原文:
THE MICRO HEAD 4N’S

自分が作りたいと思った曲が初めて作れた感覚(ZERO)

ZERO

SHUN.さん作曲の「THE END OF THE WORLD」はイントロからリズムが変わっていたり、アレンジ的な遊びも感じられます。

SHUN.:ド頭からインパクトのあるものが欲しくて、正直、サビよりもそこに重点を置いて作った曲なので、僕の中では始まりがこの曲の全てというか。イントロが二つあるような形になっていて最初が変拍子っぽい感じですけど、そこがバシッとキマったらカッコいいだろうなと。ライブでやったらカッコいいかなと思って作った曲です。そこからAメロ、サビと徐々にできていったんですけど、後からZERO君に「毎回Aメロが違うの、何なんすか」って言われて、あっ本当だ!と思って(笑)。作っている時は気付かなかったんですよね。

資料データ:
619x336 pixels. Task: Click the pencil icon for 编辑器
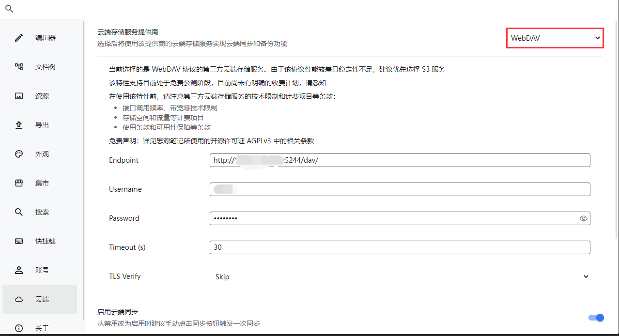(19, 38)
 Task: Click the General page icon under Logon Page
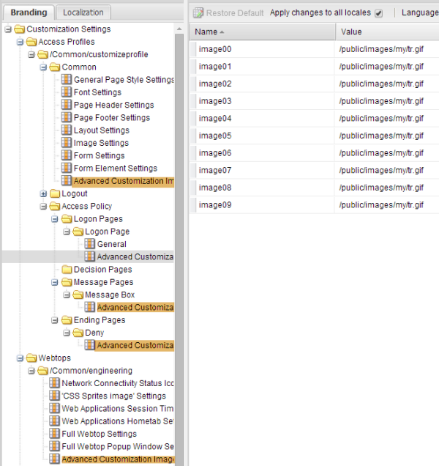coord(90,244)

目的 1: 原文の「THE MICRO HEAD」から「は気付かなかったんですよね。」までを両端を含めて書き直し、「イントロ」を「前奏」に置き換えてください。
目的 2: 原文によると、SHUN.さんは「THE END OF THE WORLD」を作る際、サビよりもどこに重点を置きましたか。

出力結果 1:
THE MICRO HEAD 4N’S

自分が作りたいと思った曲が初めて作れた感覚(ZERO)

ZERO

SHUN.さん作曲の「THE END OF THE WORLD」は前奏からリズムが変わっていたり、アレンジ的な遊びも感じられます。

SHUN.:ド頭からインパクトのあるものが欲しくて、正直、サビよりもそこに重点を置いて作った曲なので、僕の中では始まりがこの曲の全てというか。前奏が二つあるような形になっていて最初が変拍子っぽい感じですけど、そこがバシッとキマったらカッコいいだろうなと。ライブでやったらカッコいいかなと思って作った曲です。そこからAメロ、サビと徐々にできていったんですけど、後からZERO君に「毎回Aメロが違うの、何なんすか」って言われて、あっ本当だ!と思って(笑)。作っている時は気付かなかったんですよね。

出力結果 2: インパクトのあるド頭（曲の始まり）です。